La question de restitution du patrimoine culturel aux pays africains continue d’alimenter les discussions. Mandatés par le président français Emmanuel Macron, les Pr. Felwine Sarr et Bénédicte Savoy ont entamé depuis peu une tournée sur le continent notamment vers des pays comme le Bénin, Mali, Sénégal et le Cameroun.

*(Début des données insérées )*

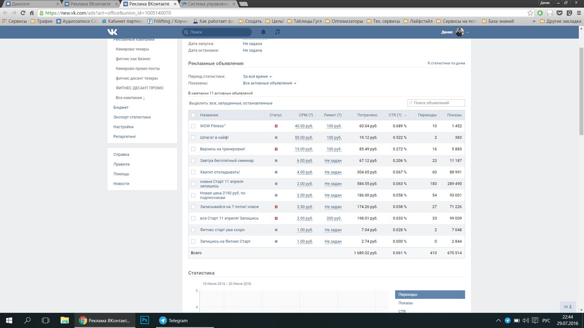Click the Поиск объявлений search field
584x328 pixels.
point(436,103)

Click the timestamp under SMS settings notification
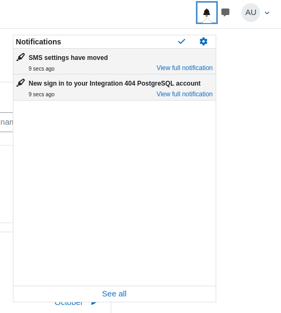click(x=41, y=68)
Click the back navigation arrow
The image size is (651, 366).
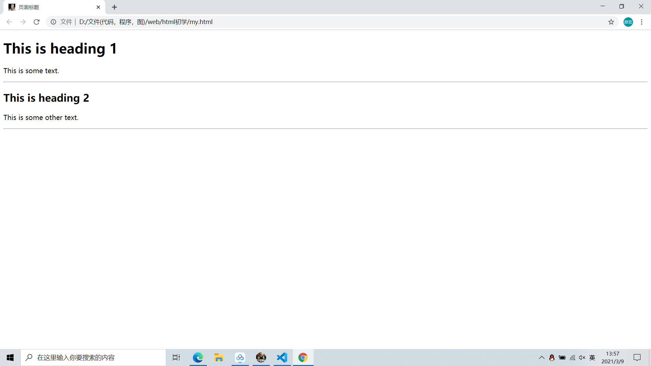point(9,22)
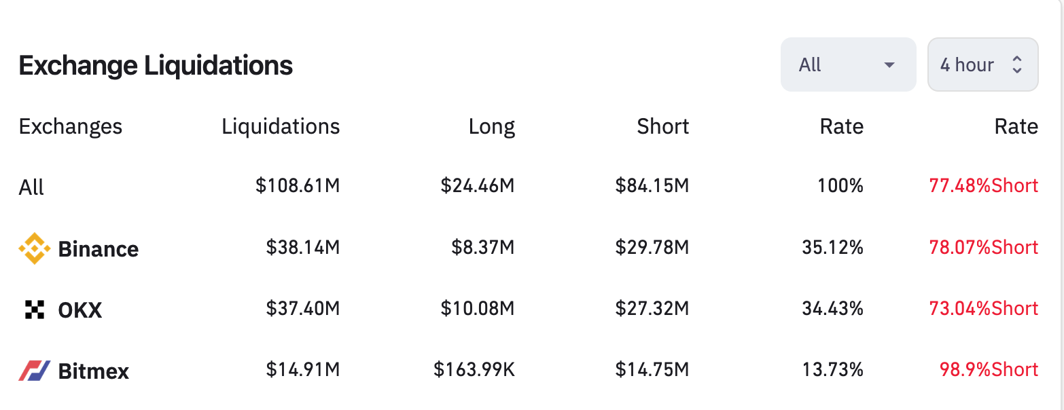Click the 98.9%Short rate for Bitmex
1064x410 pixels.
pos(989,370)
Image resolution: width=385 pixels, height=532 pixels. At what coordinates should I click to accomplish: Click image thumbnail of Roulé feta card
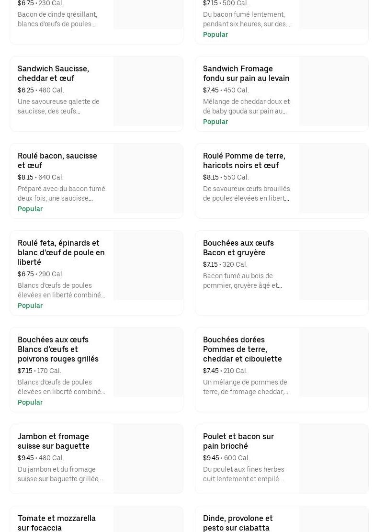pos(148,266)
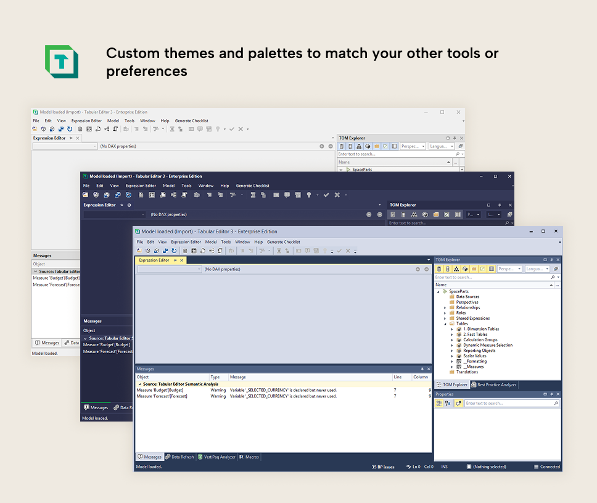Select the 2. Fact Tables folder color icon
The width and height of the screenshot is (597, 503).
pos(459,335)
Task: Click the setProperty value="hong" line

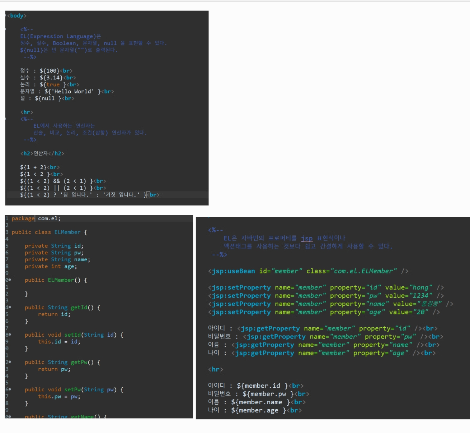Action: 326,287
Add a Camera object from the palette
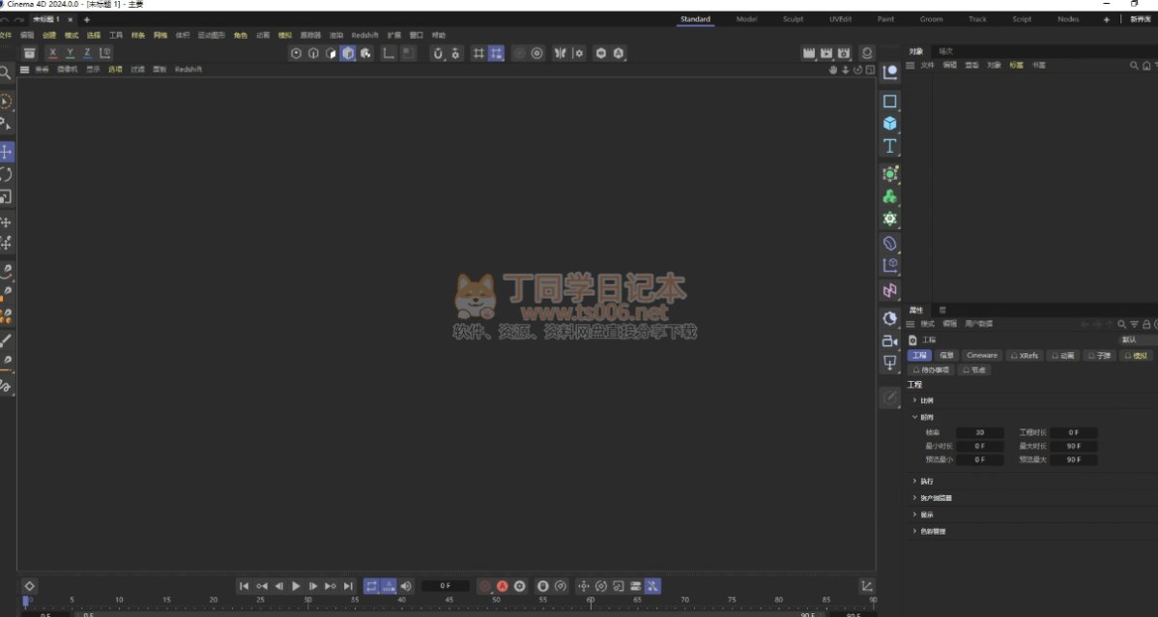The image size is (1158, 617). coord(890,340)
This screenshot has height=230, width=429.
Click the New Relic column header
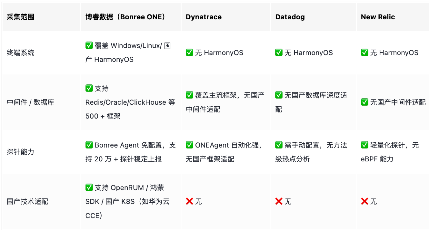(x=378, y=17)
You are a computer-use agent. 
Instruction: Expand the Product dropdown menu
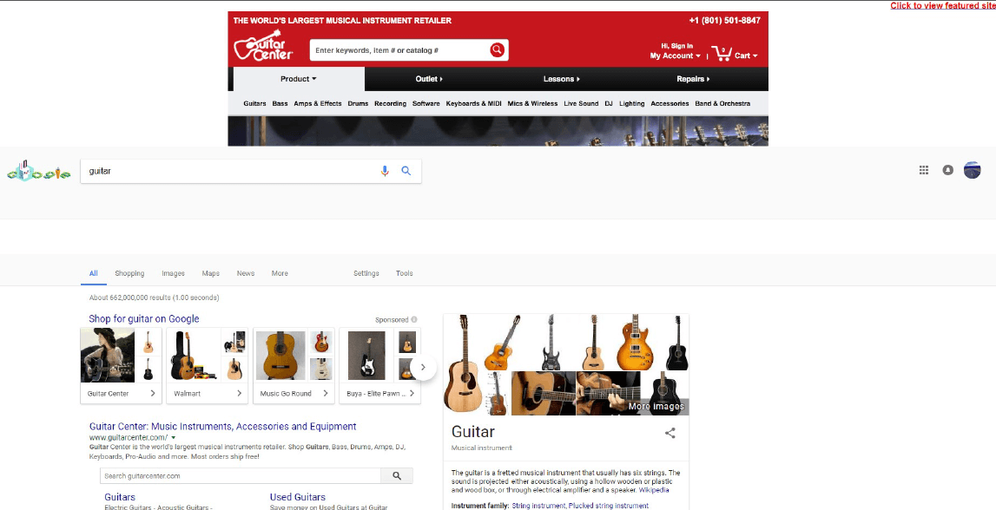coord(299,79)
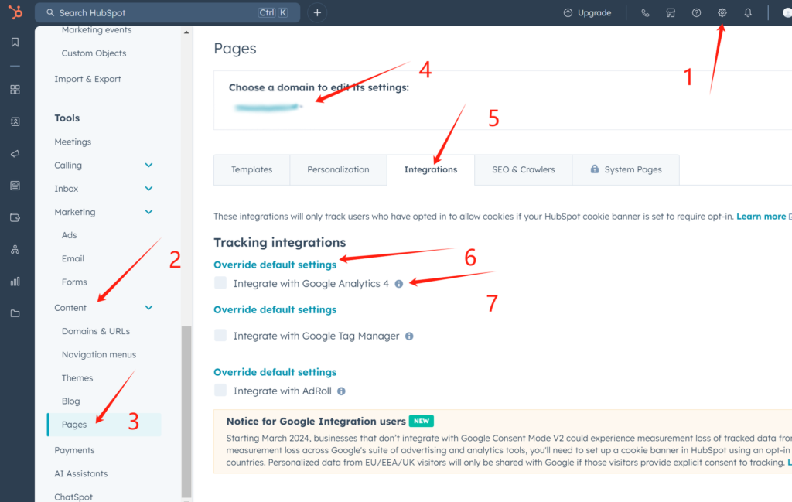Expand the Inbox settings chevron
Screen dimensions: 792x502
click(149, 189)
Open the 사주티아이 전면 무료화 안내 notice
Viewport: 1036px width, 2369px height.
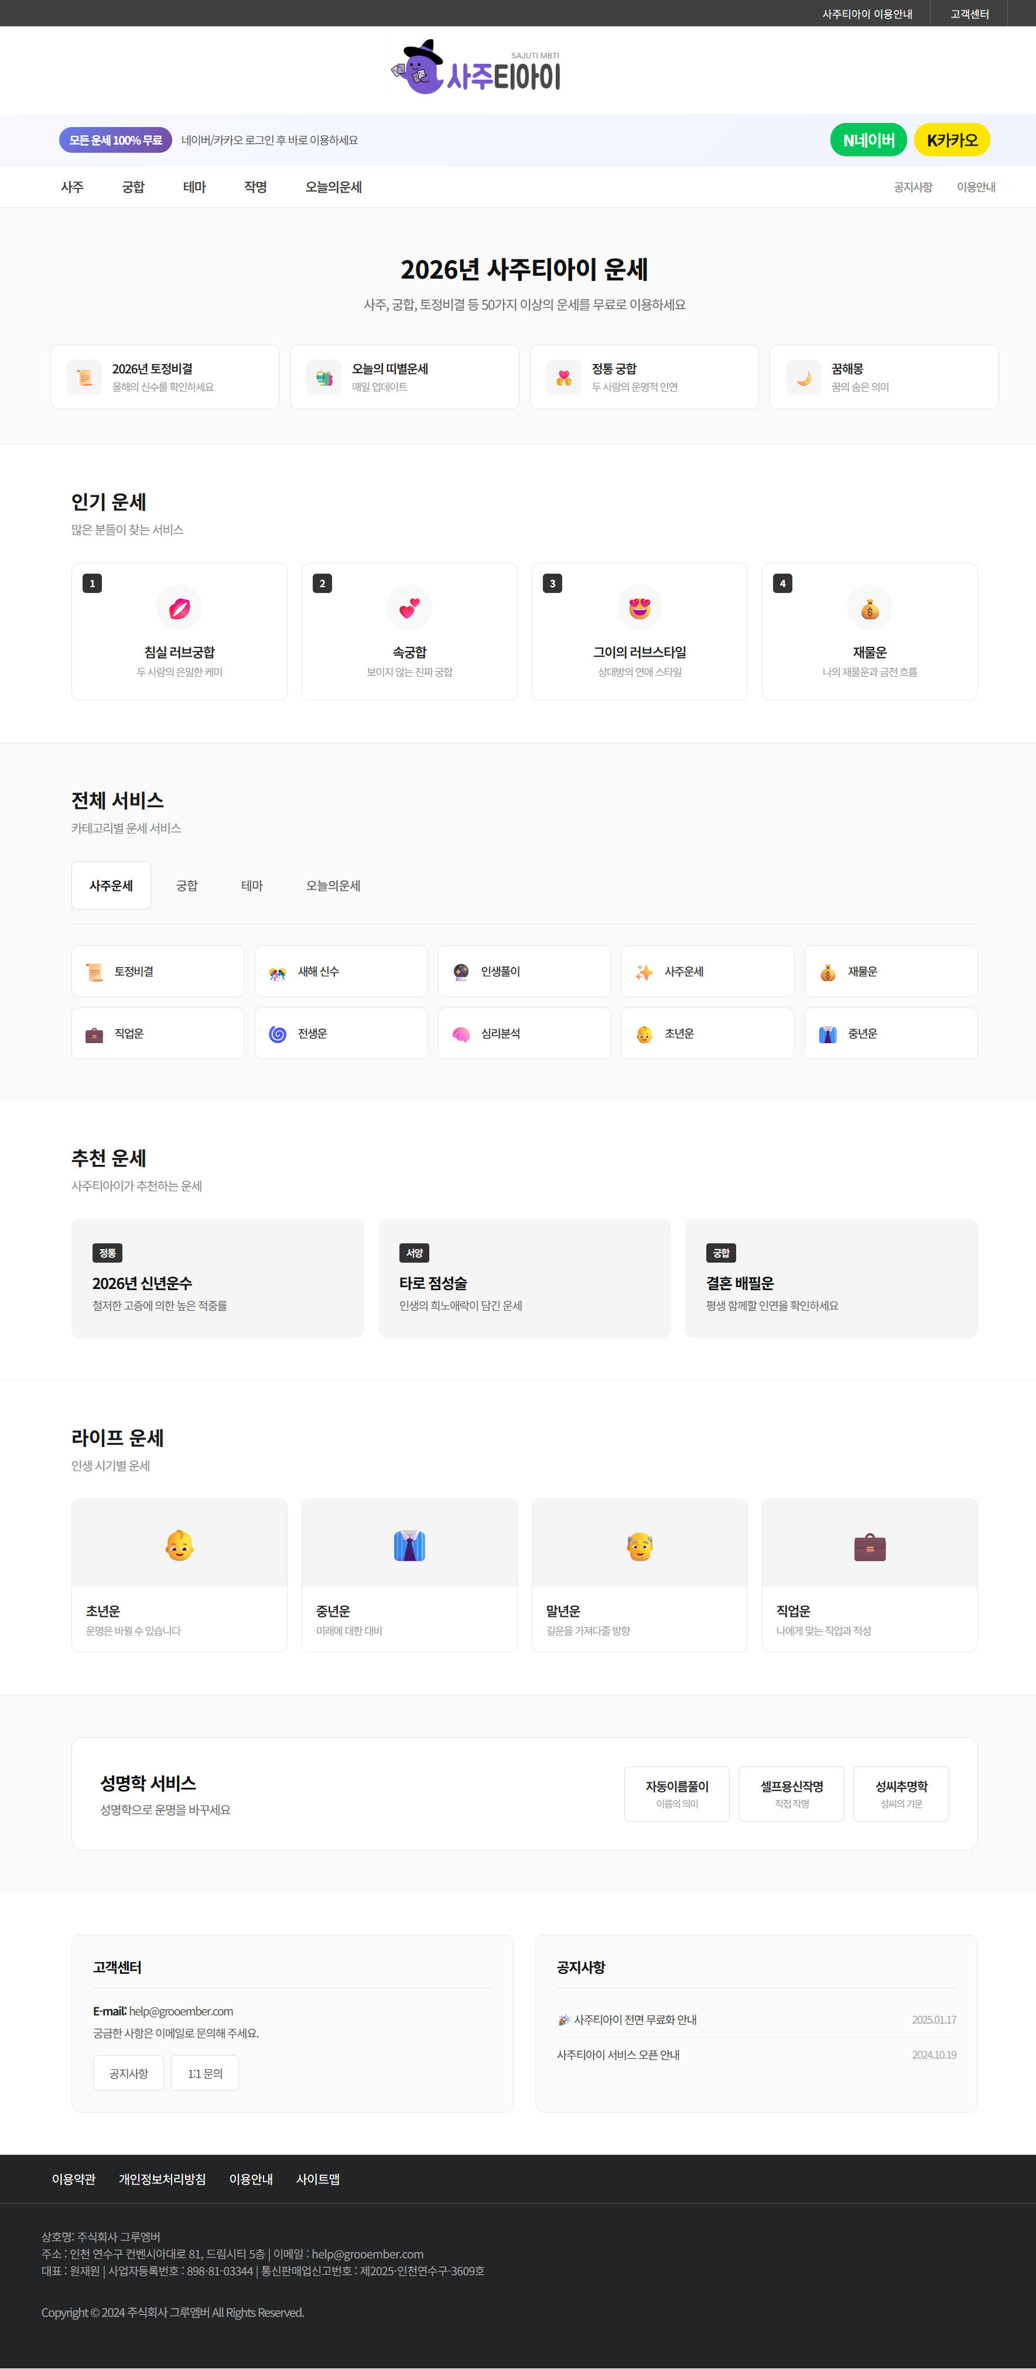pyautogui.click(x=635, y=2020)
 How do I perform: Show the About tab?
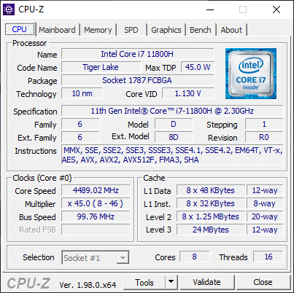pos(231,30)
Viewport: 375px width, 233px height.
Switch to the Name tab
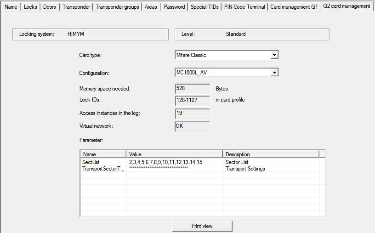point(11,7)
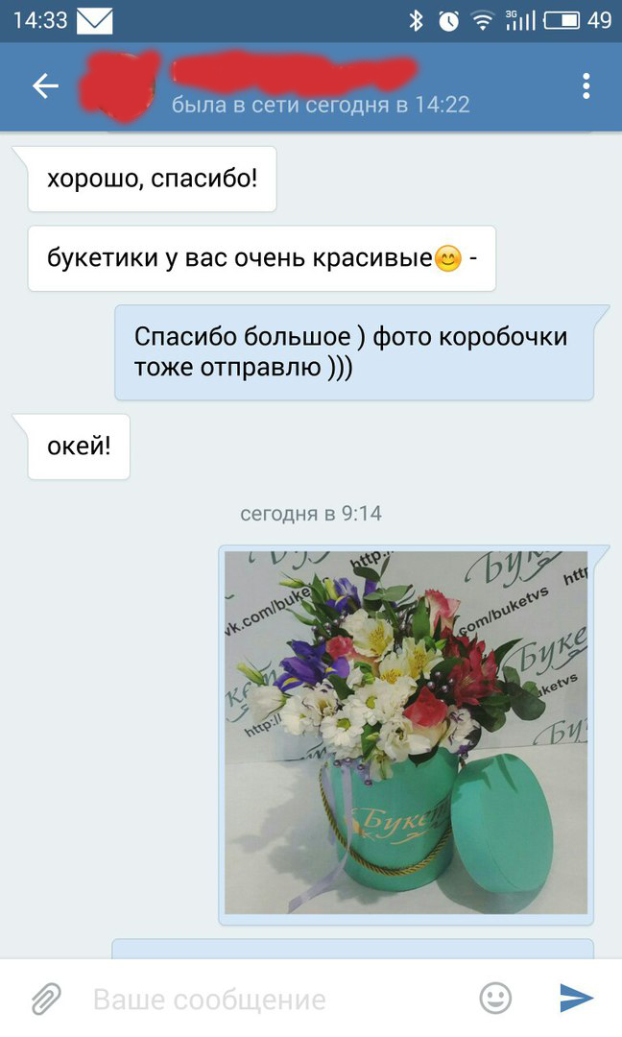Tap the Wi-Fi signal icon
The width and height of the screenshot is (622, 1037).
(x=483, y=21)
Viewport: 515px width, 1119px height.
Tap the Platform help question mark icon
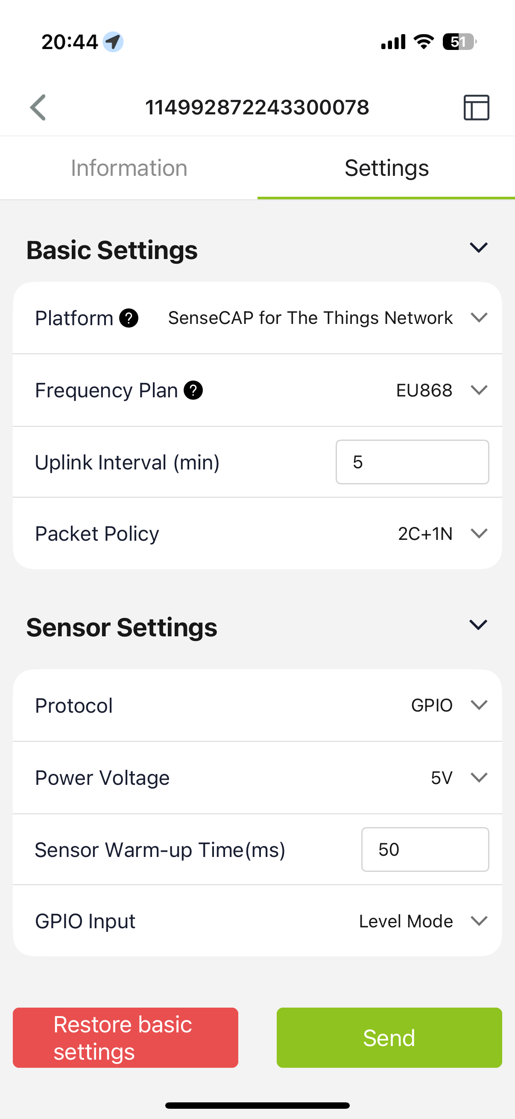click(129, 318)
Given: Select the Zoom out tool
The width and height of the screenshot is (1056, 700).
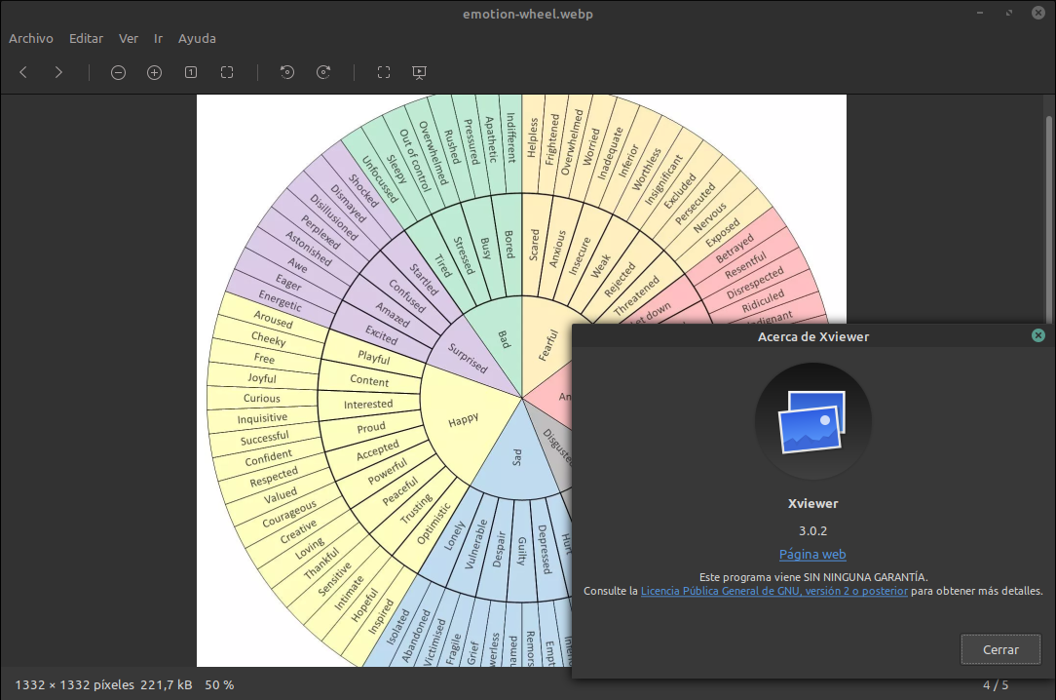Looking at the screenshot, I should click(x=118, y=72).
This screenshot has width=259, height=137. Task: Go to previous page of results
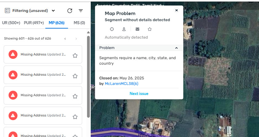pos(65,39)
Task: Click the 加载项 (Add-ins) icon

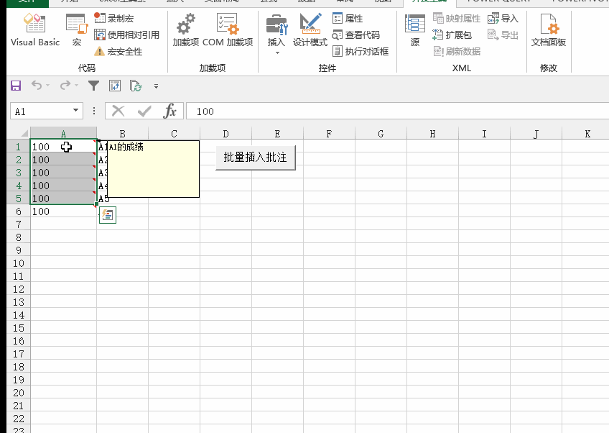Action: pos(186,29)
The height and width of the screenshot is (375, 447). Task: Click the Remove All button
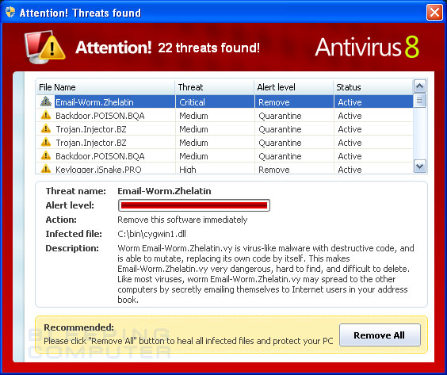pos(380,335)
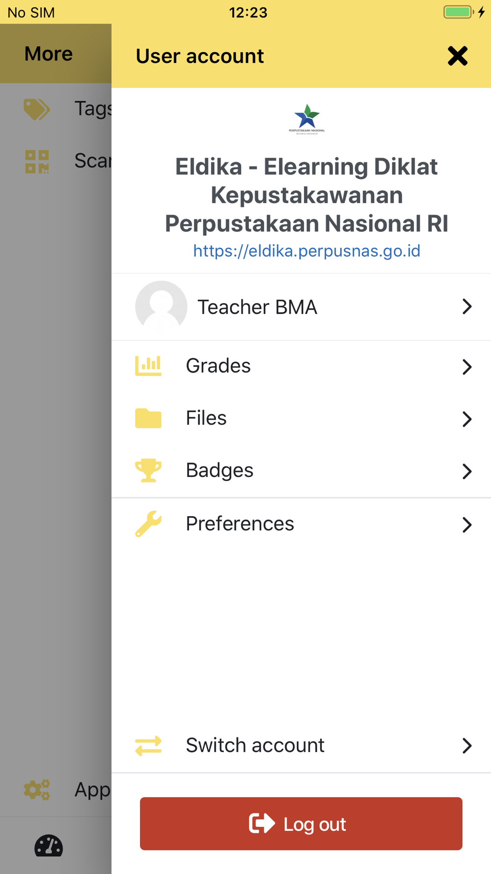Tap the Tags icon in sidebar
The image size is (491, 874).
click(x=37, y=109)
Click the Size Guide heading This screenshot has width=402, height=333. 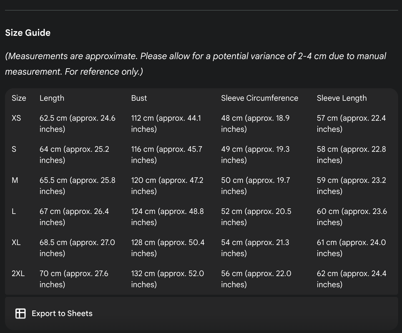28,33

Ces rencontres visent un échange direct sur le terrain avec divers interlocuteurs, car comme l’explique Bénédicte Savoy dans les colonnes de Cameroon Tribune du 20 juillet dernier, «du point de vue occidental, il y a beaucoup de fausses idées sur la manière dont différents pays africains sont capables ou non de gérer leur propre patrimoine». Bien que plusieurs questions restent encore sans réponses, les experts ont eu au Cameroun à discuter avec l’autorité administrative, des chefs traditionnels venus du Littoral, de l’Ouest, du Nord ouest et du Sud-ouest.

Est-ce que les différents pays disposent des lieux appropriés pour la conservation de ses objets ? Il y a-t-il des experts qui peuvent manipuler à biens les objets d’arts et veiller à leurs conservations ? Voilà au temps de questions qui reviennent. Felwine Sarr a pour sa part rappelé les enjeux de leur mission qui consiste à analyser la faisabilité de la restitution des biens culturels, car, «La restitution soulève des questions d’ordre historique, politique, juridique, technique, philosophique, symbolique. Et l’une des questions importantes pour nous, c’est comment on va resocialiser les objets lorsqu’ils vont revenir».

D’après la RFI, près de 90% patrimoine africain se trouverait actuellement hors du continent. Une situation sur laquelle s’est penchée l’Unesco lors la conférence internationale sur la circulation des biens culturels en juin dernier.

« L’Unesco fait bien de se saisir du dossier pour l’élargir, pour que ce ne soit pas qu’une question de tête-à-tête entre l’Etat français et les pays africains mais que l’on aille au-delà car la France n’est pas seule concernée et donc par le biais de l’Unesco, nous pensons qu’il est important et utile que ce sujet soit sur la table », avait déclaré Alain-Claude Bilie Bi Nzé, le ministre gabonais de la Culture.